--- BEGIN EXCERPTED TEXT ---
Debugging slow pytorch training performance

# December 21, 2022

The slowest thing in an ML training pipeline should be the numerical computation, since this is the meaningful work that the GPU is doing. I hit an issue the other day where the utilization of the GPU during training was very low (sub 20%) despite > 90% memory allocation. Typically utilization is a function of memory (batch size, model params size, etc) and how quickly data tensors can be streamed over to the GPU memory (size of tensors, number of data loaders, etc). If that overall utilization is too low you've leaving valuable compute on the table.

In this particular case: batch size was high and data tensors were pretty small. So the most likely culprit was some blocking operation in the training loop (like a GPU -> CPU syncronization) or slowdown in fetching the data from disk. This post covers some iterative debugging using:

  • Image-based large datasets
  • Pytorch Lightning
  • Weights and Biasies

I started to profile Lightning with their integrated profiler. This profiler only echos once the fit loop is completed so I arbitrarily set to a lower amount of train batches.

from pytorch_lightning.profiler import SimpleProfiler
profiler = SimpleProfiler()

trainer = pl.Trainer(
    limit_train_batches=20,
    profiler=profiler,
    max_epochs=1,
)

The top entries here were:

Action Mean duration (s) Num calls Total time (s) Percentage %
Total - 932 177.11 100%
run_training_epoch 152.12 1 152.12 85.89%
[TrainingEpochLoop].train_dataloader_next 5.589 20 111.78 63.115%
run_training_batch 1.6563 20 33.125 18.704%
[LightningModule]WebpageTrainingModule.optimizer_step 1.6541 20 33.082 18.679%
[Strategy]SingleDeviceStrategy.training_step 1.2839 20 25.679 14.499%
[Callback]TQDMProgressBar.on_train_batch_end 0.31069 20 6.2138 3.5085%
[Callback]ModelCheckpoint.on_train_epoch_end 2.5892 1 2.5892 1.4619%

Specifically train_dataloader_next is taking up 111 seconds. This is highly suspect considering the data is already pre-downloaded on disk. We are doing a few CPU-bound resizing operations within the data loader so it's possible this has something to do with it.
--- END EXCERPTED TEXT ---
--- BEGIN ENTRIES ---
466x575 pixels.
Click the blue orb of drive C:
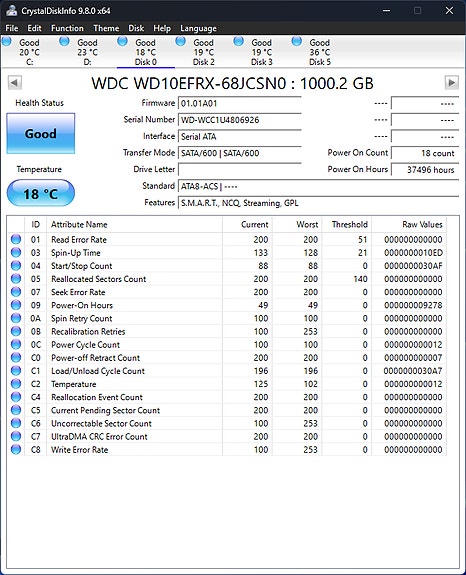tap(7, 41)
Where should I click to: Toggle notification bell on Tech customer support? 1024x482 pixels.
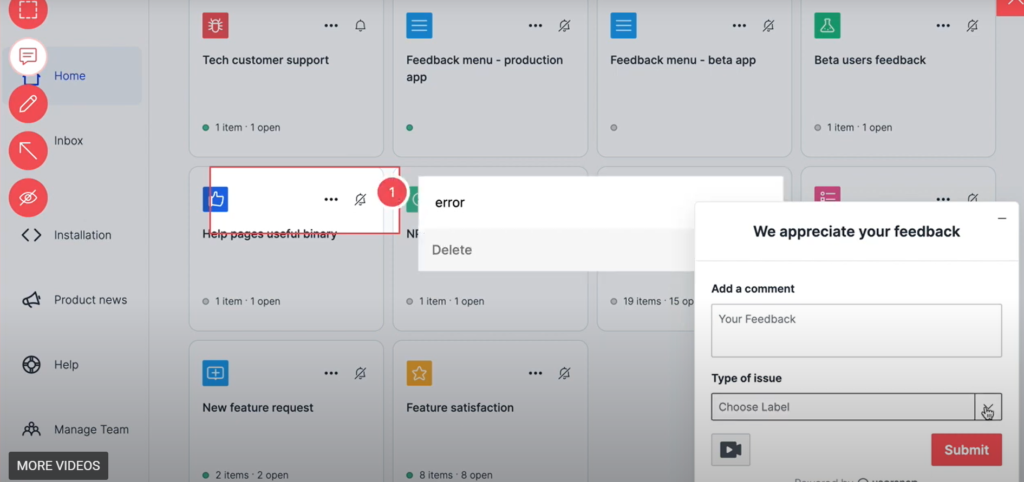[361, 26]
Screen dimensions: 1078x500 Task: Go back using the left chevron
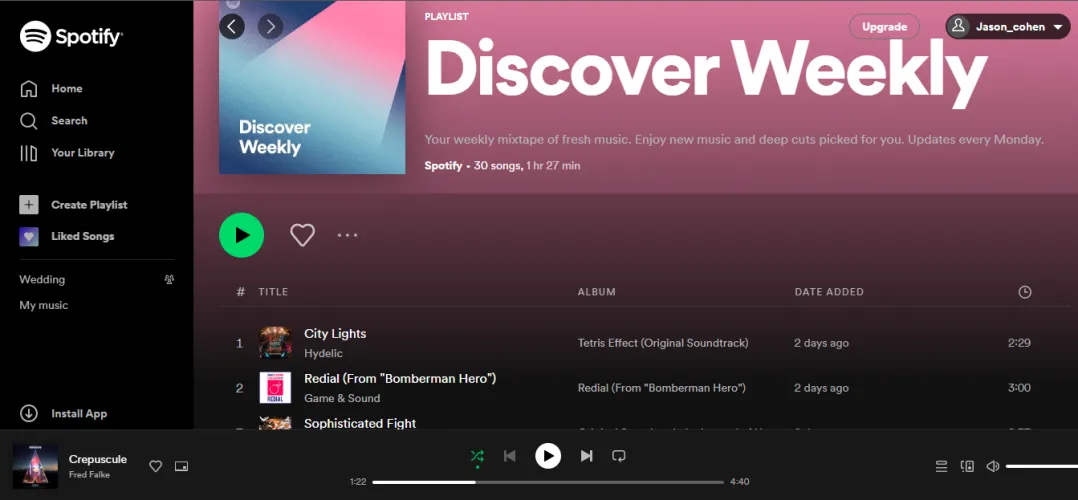(x=232, y=27)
--- END ENTRIES ---
TASK DIRECTIONS
In the post on slow PyTorch training, write out the part starting at "# December 21, 2022" and ending at "on the table.", changing every "GPU" to "accelerator".

OUTPUT OF THE TASK
# December 21, 2022

The slowest thing in an ML training pipeline should be the numerical computation, since this is the meaningful work that the accelerator is doing. I hit an issue the other day where the utilization of the accelerator during training was very low (sub 20%) despite > 90% memory allocation. Typically utilization is a function of memory (batch size, model params size, etc) and how quickly data tensors can be streamed over to the accelerator memory (size of tensors, number of data loaders, etc). If that overall utilization is too low you've leaving valuable compute on the table.